RECORDED INFORMATION:
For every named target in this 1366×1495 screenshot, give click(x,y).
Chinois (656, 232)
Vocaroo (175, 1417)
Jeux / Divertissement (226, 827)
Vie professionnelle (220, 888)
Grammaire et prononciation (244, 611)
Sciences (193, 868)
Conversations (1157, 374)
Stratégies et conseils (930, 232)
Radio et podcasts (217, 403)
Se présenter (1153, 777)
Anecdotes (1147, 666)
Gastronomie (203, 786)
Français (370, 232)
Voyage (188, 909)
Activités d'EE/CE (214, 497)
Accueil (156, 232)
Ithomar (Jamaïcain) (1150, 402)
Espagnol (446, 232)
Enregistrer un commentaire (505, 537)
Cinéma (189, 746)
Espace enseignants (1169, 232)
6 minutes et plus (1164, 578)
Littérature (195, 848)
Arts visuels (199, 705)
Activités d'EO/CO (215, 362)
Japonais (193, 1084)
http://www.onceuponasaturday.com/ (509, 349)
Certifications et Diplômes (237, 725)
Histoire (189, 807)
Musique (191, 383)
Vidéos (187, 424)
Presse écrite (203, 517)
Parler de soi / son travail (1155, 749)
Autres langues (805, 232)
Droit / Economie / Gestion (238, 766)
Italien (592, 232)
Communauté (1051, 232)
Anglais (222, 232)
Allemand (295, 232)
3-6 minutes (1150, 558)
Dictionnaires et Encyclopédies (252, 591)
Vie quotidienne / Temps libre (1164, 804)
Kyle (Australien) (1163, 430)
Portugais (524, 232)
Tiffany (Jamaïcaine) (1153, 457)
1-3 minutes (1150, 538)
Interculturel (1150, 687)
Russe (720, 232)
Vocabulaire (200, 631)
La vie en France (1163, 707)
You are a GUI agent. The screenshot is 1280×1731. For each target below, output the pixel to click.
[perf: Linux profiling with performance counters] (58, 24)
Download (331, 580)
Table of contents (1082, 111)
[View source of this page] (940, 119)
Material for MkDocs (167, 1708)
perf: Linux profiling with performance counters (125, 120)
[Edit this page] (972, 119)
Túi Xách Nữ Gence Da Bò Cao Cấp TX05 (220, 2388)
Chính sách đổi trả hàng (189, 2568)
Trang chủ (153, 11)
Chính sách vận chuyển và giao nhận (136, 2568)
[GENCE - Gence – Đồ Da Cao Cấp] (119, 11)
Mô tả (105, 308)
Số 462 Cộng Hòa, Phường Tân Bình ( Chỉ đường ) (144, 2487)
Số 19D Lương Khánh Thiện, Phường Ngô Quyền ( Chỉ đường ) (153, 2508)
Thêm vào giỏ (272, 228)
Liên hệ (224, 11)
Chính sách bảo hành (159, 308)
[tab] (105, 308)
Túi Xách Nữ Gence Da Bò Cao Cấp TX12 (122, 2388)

WHAT THE TASK REQUIRES:
Look above for the line containing "Activités d'EO/CO (215, 362)" and the line containing "Droit / Economie / Gestion (238, 766)". Transcribe both, with the lines between them, exactly.

COMPLETED TASK:
Activités d'EO/CO (215, 362)
Japonais (193, 1084)
http://www.onceuponasaturday.com/ (509, 349)
Certifications et Diplômes (237, 725)
Histoire (189, 807)
Musique (191, 383)
Vidéos (187, 424)
Presse écrite (203, 517)
Parler de soi / son travail (1155, 749)
Autres langues (805, 232)
Droit / Economie / Gestion (238, 766)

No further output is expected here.